When Joshua is an old man, and the country is resting from war, he calls all the tribes of Israel to the ancient sanctuary at Shechem. The story is told in today’s first reading. All the elders, leaders, judges and scribes are called to listen to the last farewell of their distinguished leader. He does not recall his military victories, nor does he ask the people to cherish what he has done for them. Instead, he asks them to choose whom they wish to serve: the God of their ancestors or the false gods of the land they now inhabit.
It’s as if Joshua wants to be remembered not as the great military commander who brought his people to the Promised Land but as the prophet who brought his people to choose God again. This inner battle of faith seems to preoccupy him more than his military campaigns ever did. He gives the people the opportunity to close the book on the past or recommit themselves to the God of Israel. Joshua is tired; he is old; death is looking him in the face. He has seen too much bloodshed to boast of the beauty of battle; he has seen too many ruined cities and disfigured corpses to sing of the glories of war. The old commander is concerned with the geography of the heart. Joshua knows that all choices have to be renewed, that people don’t stay dedicated to a cause just by continuing to exist. As Israel Zangwill observed about the Jewish tradition: ‘’We are not the chosen people, but the choosing people.’’ Joshua asks his people to choose, and he declares before them his own choice to serve the Lord. Thus, Joshua wins the last and most important battle of his life when he leads his people to a victory of fidelity. They declare: ‘’We too will serve the Lord, for he is our God.’’
The choice that Joshua offered his people is echoed in today’s Gospel when Jesus offers his own followers the choice to stay with him or join the ranks of unbelievers. After hearing Jesus’ teaching on the bread of life, many of the followers express their complete confusion. They find Jesus’ language intolerable. Many of them do choose to leave him. Then, like Joshua to the twelve tribes, Jesus turns to the twelve apostles and gives them the choice to close the book on their shared past. But just as the twelve tribes told Joshua that they could not reject the Lord after all he had done for them, so Peter asks Jesus how could they turn to anyone else for the message of eternal life. So, the apostles exercise their freedom of choice by choosing to stay with Jesus.

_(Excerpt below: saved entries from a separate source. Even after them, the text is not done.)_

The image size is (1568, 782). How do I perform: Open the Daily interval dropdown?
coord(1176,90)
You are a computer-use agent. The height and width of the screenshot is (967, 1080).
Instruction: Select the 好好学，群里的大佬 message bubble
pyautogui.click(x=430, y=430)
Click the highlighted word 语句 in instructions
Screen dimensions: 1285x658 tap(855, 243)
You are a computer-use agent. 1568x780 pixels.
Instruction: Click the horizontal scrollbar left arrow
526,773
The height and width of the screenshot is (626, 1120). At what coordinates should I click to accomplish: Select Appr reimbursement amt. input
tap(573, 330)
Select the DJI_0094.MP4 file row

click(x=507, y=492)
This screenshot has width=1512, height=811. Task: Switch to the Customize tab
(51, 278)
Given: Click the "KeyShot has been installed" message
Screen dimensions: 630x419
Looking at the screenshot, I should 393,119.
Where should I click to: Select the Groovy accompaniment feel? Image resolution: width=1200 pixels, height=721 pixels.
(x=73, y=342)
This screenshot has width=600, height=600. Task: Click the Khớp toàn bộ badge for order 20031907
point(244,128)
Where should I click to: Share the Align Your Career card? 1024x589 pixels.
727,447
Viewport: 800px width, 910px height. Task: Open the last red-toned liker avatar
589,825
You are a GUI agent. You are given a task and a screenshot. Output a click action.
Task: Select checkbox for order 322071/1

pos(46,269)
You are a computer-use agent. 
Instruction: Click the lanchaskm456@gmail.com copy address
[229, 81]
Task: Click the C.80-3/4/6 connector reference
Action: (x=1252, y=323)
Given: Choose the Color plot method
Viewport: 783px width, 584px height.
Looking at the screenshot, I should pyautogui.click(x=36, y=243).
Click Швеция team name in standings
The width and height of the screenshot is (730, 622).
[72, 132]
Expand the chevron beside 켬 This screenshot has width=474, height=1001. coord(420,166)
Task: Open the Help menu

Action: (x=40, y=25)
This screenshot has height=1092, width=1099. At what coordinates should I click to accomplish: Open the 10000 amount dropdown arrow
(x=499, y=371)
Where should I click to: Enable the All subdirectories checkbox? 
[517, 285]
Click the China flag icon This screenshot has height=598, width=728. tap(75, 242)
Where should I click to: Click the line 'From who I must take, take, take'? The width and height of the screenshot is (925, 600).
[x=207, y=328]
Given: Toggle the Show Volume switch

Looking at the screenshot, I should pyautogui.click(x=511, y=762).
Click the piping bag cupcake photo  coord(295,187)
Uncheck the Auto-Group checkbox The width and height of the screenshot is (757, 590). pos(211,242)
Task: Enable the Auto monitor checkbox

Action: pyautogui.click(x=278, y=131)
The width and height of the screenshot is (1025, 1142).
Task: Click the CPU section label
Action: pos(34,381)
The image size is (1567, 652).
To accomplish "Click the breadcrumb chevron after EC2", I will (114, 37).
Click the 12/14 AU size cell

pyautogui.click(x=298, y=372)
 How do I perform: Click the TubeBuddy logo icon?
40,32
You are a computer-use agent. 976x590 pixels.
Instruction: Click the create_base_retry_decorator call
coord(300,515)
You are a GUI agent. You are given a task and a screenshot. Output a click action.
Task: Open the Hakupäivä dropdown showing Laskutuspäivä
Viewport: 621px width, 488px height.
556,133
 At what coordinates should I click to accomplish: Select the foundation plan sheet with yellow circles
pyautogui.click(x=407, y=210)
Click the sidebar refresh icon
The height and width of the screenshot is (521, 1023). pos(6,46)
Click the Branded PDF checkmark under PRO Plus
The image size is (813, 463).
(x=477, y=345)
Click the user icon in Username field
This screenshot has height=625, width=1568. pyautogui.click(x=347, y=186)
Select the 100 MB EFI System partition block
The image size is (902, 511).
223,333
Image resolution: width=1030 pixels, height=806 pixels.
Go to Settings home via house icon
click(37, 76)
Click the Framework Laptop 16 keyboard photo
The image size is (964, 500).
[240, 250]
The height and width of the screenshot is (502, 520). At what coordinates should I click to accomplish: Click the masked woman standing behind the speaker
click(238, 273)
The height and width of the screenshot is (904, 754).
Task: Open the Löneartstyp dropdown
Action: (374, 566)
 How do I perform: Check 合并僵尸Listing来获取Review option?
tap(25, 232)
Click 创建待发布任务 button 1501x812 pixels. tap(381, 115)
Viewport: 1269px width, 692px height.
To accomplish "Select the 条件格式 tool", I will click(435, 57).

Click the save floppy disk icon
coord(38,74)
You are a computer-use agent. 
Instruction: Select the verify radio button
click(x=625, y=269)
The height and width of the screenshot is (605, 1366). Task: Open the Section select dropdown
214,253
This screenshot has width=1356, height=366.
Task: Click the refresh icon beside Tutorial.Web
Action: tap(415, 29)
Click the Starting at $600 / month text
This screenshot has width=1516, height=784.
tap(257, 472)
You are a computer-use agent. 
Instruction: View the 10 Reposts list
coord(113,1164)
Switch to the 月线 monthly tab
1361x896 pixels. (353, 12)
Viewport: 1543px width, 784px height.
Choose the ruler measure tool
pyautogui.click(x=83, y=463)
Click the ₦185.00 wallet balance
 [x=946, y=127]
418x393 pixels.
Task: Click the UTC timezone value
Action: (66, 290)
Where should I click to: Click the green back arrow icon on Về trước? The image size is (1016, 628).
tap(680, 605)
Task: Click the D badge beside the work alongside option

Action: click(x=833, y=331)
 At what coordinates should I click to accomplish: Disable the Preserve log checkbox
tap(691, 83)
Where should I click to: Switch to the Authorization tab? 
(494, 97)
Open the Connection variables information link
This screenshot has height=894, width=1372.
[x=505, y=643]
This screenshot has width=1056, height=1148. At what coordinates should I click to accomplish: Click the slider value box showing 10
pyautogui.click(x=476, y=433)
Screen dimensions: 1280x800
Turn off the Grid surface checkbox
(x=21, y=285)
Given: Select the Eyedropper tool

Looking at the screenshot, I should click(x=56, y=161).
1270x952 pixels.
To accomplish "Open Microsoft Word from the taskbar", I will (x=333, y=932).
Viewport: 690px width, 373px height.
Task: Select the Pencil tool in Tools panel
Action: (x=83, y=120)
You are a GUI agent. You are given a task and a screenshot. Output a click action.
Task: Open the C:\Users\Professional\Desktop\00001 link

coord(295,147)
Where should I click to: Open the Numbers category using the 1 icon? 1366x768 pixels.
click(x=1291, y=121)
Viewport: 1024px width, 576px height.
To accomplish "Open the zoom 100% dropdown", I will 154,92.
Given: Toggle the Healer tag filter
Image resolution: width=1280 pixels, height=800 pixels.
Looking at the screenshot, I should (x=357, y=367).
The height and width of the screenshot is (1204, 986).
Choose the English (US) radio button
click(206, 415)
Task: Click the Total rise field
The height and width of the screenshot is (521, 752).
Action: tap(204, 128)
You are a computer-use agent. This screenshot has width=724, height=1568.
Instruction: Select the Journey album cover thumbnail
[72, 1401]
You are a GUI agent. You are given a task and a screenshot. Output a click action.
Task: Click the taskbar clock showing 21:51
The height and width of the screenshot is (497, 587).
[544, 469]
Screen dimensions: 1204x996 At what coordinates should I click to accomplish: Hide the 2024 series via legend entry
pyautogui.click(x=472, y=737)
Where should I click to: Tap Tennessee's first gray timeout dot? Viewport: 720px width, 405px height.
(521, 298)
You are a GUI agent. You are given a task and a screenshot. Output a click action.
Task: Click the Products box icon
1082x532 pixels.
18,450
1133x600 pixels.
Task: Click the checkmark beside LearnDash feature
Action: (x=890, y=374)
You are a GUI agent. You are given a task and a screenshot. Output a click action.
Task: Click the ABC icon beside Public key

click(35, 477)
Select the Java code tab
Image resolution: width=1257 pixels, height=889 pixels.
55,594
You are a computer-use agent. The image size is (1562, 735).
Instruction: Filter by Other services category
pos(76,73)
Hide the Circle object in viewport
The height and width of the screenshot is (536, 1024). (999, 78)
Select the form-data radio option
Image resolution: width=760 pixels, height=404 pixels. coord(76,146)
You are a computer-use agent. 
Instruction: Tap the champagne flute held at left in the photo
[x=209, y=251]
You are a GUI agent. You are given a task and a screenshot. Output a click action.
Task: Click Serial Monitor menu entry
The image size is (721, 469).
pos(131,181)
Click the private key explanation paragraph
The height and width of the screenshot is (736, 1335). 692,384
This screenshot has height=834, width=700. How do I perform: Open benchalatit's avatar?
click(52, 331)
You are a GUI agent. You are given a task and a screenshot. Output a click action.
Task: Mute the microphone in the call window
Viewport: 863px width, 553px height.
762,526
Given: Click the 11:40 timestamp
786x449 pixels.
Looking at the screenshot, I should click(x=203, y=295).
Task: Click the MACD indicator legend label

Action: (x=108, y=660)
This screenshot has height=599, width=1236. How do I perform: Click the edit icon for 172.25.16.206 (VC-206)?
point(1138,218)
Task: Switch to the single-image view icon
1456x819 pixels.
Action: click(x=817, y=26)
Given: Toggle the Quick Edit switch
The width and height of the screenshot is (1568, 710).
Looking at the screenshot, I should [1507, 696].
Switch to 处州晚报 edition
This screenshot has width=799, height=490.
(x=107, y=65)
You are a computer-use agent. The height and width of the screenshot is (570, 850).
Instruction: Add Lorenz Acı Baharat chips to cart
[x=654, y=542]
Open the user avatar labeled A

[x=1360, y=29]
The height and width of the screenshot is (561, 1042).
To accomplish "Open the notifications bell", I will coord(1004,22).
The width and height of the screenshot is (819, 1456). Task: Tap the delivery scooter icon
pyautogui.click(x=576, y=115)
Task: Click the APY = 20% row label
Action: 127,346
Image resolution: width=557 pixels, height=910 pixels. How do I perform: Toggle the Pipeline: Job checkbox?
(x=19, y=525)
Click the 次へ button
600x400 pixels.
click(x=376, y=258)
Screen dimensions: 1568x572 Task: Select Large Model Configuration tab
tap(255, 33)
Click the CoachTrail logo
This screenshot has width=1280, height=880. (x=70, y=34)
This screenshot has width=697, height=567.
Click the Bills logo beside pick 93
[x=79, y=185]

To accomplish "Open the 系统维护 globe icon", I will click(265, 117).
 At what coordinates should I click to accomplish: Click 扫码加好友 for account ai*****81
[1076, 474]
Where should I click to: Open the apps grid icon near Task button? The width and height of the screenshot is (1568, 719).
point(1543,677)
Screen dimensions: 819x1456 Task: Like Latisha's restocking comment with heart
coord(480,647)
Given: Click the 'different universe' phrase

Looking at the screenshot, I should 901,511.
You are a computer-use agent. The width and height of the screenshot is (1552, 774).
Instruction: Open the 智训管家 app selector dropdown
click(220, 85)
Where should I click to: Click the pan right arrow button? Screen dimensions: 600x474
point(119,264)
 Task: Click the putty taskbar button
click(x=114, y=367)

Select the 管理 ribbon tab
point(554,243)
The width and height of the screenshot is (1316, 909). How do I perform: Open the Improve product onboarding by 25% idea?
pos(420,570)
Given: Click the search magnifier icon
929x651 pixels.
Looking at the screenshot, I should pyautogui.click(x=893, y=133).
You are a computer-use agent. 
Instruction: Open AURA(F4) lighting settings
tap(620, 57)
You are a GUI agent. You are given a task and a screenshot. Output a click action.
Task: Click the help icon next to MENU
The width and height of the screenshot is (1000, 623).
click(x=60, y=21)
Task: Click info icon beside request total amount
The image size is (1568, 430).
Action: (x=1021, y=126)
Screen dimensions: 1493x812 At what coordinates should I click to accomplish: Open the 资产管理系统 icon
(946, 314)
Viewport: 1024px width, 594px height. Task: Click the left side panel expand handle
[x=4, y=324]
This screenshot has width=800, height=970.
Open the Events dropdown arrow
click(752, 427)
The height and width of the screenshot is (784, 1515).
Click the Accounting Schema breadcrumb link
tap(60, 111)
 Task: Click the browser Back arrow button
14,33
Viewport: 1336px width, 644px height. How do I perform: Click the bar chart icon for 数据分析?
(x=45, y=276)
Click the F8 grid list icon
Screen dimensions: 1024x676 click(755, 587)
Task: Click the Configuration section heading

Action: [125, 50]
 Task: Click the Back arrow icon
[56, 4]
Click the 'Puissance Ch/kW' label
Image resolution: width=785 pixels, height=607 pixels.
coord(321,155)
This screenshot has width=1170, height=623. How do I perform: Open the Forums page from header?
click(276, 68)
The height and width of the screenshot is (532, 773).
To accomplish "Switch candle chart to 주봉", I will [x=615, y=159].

Both Joshua and Jesus respect people’s freedom of choice. They know that past choices can become old and exhausted, that they can die from being abandoned on the scrapheap of life. Past choices have to be kept alive by new commitment, because decisions in faith are never settled once and for all. The apostles do what we must all do: keep on choosing Jesus, stay with the one who has the message of eternal life. That is something that will always be outstanding on the agenda.